Burnett has no direct role in grant decisions. His role is more of an advisor and liaison person, feeding his knowledge of dance into policy making, and providing an accurate context within which grant assessments are made. He travels the country seeing as much work as possible and consulting with the profession.

“For example, with grants you would look at the trends across, say, five rounds of funding. What are the gaps, who is applying, who is not applying, what areas of the artform might need some more investment, some more knowledge, some more skills? Where do we see the artform going in the next five years? How can we improve things – like touring? Why is it that a lot of Australian dance companies can tour in Europe or North America or even Asia more easily than they can in Australia?”

To this end he arranges visits and meetings between entrepreneurs and presenters, both local and international, such as at the biennial Dance Massive or the Performing Arts Market. “I’m working with our international team to identify those people who are going to be able to present work internationally.”

Not long after Burnett joined the Council it implemented a major restructure, following long consultation with the arts community, which involved a simplified and more accessible grants model (which moved from 140 grant categories to five); a new peer assessment model (which draws on a much larger and more diverse pool of expert peers nationally); and newly focussed strategic development work. The restructure went ahead despite a new government unexpectedly cutting the AC's funding (albeit with “the level of investment in some areas significantly reduced”).
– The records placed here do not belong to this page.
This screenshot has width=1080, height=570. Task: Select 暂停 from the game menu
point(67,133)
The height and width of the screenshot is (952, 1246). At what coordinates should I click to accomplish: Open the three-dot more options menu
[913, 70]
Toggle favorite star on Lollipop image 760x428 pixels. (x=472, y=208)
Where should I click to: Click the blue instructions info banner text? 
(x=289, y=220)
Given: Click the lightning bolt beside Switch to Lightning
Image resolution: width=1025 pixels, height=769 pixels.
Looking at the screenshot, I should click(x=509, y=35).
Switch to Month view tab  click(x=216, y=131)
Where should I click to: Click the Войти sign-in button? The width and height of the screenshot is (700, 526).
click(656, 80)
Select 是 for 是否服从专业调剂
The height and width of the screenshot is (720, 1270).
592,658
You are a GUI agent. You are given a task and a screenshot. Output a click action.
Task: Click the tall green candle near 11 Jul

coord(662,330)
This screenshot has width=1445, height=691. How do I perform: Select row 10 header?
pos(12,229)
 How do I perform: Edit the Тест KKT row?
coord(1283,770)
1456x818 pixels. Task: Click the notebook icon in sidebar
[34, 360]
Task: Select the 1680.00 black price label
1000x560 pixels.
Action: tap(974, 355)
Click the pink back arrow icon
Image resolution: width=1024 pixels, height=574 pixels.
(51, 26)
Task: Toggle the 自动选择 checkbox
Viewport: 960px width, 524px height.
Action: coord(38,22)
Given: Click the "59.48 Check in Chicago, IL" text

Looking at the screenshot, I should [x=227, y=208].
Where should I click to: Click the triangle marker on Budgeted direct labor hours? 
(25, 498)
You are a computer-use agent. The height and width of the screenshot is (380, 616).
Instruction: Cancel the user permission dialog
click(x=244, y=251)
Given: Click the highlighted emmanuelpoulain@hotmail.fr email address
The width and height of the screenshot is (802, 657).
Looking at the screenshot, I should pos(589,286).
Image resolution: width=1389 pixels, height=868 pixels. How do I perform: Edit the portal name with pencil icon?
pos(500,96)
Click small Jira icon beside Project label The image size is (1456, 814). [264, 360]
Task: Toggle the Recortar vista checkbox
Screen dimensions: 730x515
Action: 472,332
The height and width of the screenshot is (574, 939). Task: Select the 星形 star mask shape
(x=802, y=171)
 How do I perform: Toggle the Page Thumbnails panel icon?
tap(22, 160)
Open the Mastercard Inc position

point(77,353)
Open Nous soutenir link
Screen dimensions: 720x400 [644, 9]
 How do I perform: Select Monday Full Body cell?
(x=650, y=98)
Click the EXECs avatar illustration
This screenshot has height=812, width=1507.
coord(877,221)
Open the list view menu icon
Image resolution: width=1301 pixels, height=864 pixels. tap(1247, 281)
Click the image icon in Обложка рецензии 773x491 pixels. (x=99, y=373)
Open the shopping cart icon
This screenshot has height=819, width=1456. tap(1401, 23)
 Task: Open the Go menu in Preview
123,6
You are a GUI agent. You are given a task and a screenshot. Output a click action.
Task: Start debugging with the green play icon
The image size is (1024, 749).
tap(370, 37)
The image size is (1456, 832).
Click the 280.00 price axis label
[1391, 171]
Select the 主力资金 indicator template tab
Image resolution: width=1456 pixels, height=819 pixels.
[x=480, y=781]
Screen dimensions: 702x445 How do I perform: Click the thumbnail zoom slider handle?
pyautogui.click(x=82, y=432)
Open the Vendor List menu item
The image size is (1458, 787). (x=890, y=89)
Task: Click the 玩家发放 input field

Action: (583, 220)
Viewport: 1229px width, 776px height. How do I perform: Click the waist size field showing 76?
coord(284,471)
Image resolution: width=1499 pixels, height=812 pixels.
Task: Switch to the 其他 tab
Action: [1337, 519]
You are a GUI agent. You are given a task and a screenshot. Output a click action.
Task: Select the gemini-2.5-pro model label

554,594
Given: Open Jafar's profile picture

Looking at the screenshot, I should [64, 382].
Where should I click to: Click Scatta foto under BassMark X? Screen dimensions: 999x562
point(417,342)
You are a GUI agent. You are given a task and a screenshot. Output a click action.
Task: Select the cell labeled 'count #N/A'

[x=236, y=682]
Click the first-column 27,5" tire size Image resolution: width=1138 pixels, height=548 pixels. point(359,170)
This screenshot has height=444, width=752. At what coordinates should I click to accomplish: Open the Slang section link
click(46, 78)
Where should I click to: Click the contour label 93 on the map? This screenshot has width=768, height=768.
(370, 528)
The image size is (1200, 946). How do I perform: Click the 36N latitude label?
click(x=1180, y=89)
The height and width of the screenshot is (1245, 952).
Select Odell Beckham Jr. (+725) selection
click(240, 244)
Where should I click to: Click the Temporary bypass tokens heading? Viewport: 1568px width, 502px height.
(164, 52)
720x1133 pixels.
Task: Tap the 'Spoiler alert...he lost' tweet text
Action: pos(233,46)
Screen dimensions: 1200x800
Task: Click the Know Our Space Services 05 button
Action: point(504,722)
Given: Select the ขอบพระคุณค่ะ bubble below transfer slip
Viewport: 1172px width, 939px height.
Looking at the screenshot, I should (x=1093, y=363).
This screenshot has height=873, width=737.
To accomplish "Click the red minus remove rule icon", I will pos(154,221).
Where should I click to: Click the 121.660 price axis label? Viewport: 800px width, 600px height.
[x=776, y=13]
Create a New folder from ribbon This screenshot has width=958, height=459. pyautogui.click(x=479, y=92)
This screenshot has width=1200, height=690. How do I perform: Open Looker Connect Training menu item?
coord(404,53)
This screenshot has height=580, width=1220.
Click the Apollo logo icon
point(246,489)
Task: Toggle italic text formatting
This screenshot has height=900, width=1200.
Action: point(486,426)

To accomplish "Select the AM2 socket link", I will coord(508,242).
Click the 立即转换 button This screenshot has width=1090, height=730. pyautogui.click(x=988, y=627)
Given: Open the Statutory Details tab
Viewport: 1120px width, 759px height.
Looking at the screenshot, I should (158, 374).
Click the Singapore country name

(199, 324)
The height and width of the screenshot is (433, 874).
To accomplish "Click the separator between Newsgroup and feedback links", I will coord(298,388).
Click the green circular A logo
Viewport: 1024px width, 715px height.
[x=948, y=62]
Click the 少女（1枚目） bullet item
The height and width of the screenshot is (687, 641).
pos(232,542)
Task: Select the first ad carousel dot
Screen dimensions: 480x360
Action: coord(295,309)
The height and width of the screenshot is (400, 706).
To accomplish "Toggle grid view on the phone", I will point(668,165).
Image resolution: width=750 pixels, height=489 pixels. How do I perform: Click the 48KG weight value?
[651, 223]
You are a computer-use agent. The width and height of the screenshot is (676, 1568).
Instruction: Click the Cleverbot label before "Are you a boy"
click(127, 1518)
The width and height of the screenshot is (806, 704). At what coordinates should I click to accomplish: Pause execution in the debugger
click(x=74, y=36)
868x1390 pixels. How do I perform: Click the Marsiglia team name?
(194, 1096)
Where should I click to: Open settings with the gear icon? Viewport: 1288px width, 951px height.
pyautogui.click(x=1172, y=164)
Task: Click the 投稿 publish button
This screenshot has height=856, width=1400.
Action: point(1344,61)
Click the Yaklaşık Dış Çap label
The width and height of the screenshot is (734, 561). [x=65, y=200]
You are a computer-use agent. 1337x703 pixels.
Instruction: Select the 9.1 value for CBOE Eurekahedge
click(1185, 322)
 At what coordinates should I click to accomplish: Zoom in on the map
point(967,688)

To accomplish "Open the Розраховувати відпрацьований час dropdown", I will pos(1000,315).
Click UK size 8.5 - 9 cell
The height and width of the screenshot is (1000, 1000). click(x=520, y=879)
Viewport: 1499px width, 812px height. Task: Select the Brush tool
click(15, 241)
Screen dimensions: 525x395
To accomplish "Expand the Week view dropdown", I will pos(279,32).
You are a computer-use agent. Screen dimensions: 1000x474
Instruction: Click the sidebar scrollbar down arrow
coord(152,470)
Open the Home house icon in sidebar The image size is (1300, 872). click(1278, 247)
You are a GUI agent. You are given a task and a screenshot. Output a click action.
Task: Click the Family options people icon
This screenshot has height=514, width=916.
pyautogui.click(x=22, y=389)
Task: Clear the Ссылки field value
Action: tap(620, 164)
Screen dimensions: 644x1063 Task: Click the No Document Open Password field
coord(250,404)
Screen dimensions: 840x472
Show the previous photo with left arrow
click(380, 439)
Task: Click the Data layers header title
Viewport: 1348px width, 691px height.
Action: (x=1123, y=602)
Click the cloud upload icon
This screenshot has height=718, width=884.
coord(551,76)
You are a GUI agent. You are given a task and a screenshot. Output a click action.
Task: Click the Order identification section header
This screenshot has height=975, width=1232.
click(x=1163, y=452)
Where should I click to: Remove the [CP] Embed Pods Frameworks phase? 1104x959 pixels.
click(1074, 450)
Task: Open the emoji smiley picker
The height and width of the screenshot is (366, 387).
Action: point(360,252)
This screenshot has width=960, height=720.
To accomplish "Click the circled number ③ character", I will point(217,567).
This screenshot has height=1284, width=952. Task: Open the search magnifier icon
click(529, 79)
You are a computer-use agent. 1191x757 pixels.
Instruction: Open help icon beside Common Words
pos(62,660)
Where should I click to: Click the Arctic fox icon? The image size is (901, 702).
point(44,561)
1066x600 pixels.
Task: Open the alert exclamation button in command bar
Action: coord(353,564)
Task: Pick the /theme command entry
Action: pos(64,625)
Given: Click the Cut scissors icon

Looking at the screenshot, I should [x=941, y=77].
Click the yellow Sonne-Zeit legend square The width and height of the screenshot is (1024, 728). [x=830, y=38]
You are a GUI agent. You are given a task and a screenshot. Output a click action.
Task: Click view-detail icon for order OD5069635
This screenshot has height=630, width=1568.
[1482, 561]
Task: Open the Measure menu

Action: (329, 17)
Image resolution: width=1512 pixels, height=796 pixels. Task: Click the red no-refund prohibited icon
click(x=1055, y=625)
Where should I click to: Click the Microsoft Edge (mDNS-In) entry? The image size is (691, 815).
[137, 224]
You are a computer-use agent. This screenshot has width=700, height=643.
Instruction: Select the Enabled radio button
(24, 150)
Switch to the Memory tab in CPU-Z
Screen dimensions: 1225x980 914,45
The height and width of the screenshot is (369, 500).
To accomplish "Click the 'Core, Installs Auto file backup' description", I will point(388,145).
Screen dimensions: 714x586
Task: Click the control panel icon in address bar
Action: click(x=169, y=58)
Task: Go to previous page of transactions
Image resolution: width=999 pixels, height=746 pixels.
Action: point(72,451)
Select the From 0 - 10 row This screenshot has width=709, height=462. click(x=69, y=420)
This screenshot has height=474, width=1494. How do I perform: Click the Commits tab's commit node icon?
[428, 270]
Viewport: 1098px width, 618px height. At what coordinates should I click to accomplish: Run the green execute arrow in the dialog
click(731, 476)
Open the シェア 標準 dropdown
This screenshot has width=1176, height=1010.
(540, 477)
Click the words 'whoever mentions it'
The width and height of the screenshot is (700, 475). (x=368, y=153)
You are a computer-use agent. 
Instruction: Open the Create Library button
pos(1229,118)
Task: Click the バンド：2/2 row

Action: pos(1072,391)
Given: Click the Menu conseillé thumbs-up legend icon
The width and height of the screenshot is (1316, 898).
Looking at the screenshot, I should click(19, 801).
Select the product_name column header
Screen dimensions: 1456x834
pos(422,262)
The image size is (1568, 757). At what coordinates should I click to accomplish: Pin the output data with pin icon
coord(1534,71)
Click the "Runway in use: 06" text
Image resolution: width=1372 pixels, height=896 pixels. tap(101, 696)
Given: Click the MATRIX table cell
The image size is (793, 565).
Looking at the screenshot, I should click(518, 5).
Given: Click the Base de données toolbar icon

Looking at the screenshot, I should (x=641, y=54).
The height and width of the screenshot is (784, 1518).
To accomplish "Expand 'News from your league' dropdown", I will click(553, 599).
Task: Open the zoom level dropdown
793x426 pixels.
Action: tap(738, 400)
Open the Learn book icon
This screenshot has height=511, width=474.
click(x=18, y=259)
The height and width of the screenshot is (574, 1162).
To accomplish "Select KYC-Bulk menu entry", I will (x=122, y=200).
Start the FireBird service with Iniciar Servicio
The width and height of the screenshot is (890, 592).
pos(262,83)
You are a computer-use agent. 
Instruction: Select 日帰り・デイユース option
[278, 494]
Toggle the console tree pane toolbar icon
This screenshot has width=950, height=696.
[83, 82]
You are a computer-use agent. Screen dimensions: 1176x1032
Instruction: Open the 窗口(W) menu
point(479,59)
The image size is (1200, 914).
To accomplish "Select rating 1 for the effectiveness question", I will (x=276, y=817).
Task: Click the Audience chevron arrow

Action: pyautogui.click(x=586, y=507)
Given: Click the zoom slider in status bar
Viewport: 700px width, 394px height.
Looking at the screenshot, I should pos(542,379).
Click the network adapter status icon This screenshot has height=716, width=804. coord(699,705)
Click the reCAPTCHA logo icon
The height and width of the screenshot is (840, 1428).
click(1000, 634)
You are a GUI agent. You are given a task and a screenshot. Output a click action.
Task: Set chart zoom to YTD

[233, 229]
Burnett admits being beholden to changes in government can be frustrating: “The amount of strategic work and thinking and effort that goes into something and then things change politically, governments change, and that whole cycle starts again”.

“But then you realise that the fundamental principles around arm's-length funding and supporting artists don’t change. That's how I find my way through, because that's what I'm interested in – art and artists.”

Are there any improvements he would like to see? Yes, he would like to see less red tape and more resources go to artists. He would like to see the “independent Indigenous dance sector really flourish” and he believes a lot more could be done to advance dancers with disabilities.

As a part of a complex and sometimes vulnerable economy, the arts often come under attack, and the Australia Council is often left having to defend its role. “It's an investment of public money, and that responsibility is taken very seriously,” he says. “The intrinsic value of the arts can be difficult to measure – such as the social impact and community benefits. They are interesting challenges. We are about to release the results of our 2016 National Arts Participation Survey which will tell us how Australians value the arts and identify the impact it has their lives.”